Little continued his research at the Cold Spring Harbor Laboratory, but in 1922, aged just 34, he was appointed president of the University of Maine. He subsequently met many of the rich summer visitors to Bar Harbor, including Roscoe B. Jackson, an engineer and joint founder of the Hudson Motor Car Company, who supported some of Little's research projects. With these connections and his strong research interests, Little obtained an even more prestigious appointment in 1925, as president of the University of Michigan.

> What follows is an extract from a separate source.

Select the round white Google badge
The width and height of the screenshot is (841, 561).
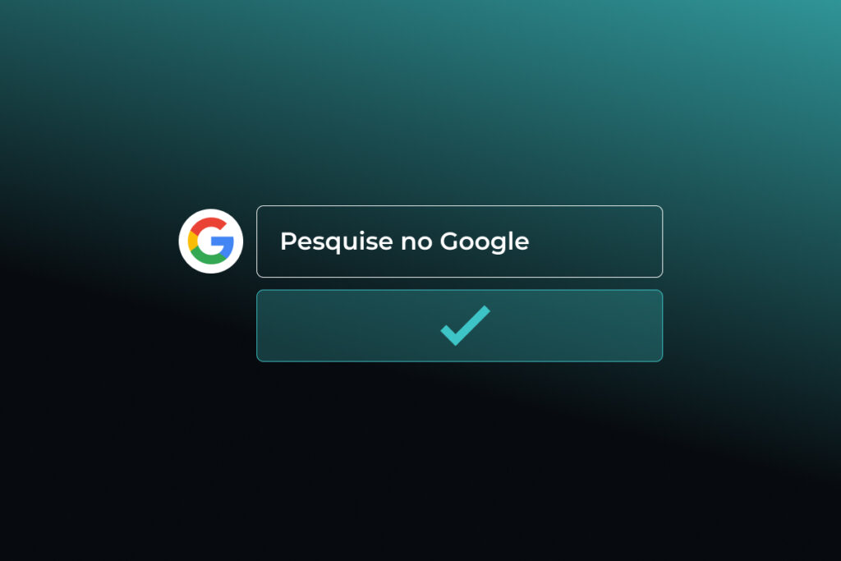click(x=211, y=241)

Four years later, Little set up his own research institute in Bar Harbor on land donated by George Dorr. It was named, with Dorr's approval, the Roscoe B. Jackson Memorial Laboratory, after Jackson, who had died unexpectedly from influenza. Little could not have chosen a worse time. The stock-market crash of 1929 occurred within days and sources of support among the seasonal residents of Bar Harbor dried up. Little was forced to sell mice to keep the lab going, despite a tradition of supplying genetically interesting stock to colleagues free of charge. In subsequent years, many scientists and bureaucrats have found it difficult to understand how an organization could be both a research institute and a supplier of animals. Little emphasized repeatedly that the prime purpose of the laboratory was research, the supply of animals being a service to the research community.

In 1947 the Jackson Laboratory was destroyed in a fire that killed 14 people and thousands of mice. Little received many offers of help, and research scientists from throughout the United States sent back breeding pairs of mice to re-establish the colonies. By 1949 it had been rebuilt and continued in its role as a centre for mammalian genetics and biomedical research.

Making Mice is not exactly a history of inbred mice. There is no scientific account of the characteristics of such strains, nor of how they have made such a substantial contribution to biomedical research. Nor is it a biography of Little, who did so much to promote them; we learn only indirectly about the man and his background. I suspect that he was driven by his vision of pure-line mice as an essential research tool, and was intolerant of anyone who disagreed with him. Nor is it really a history of the Jackson Laboratory; there is, for example, a long section on the ‘megamouse’ experiments at Oak Ridge National Laboratory in Tennessee.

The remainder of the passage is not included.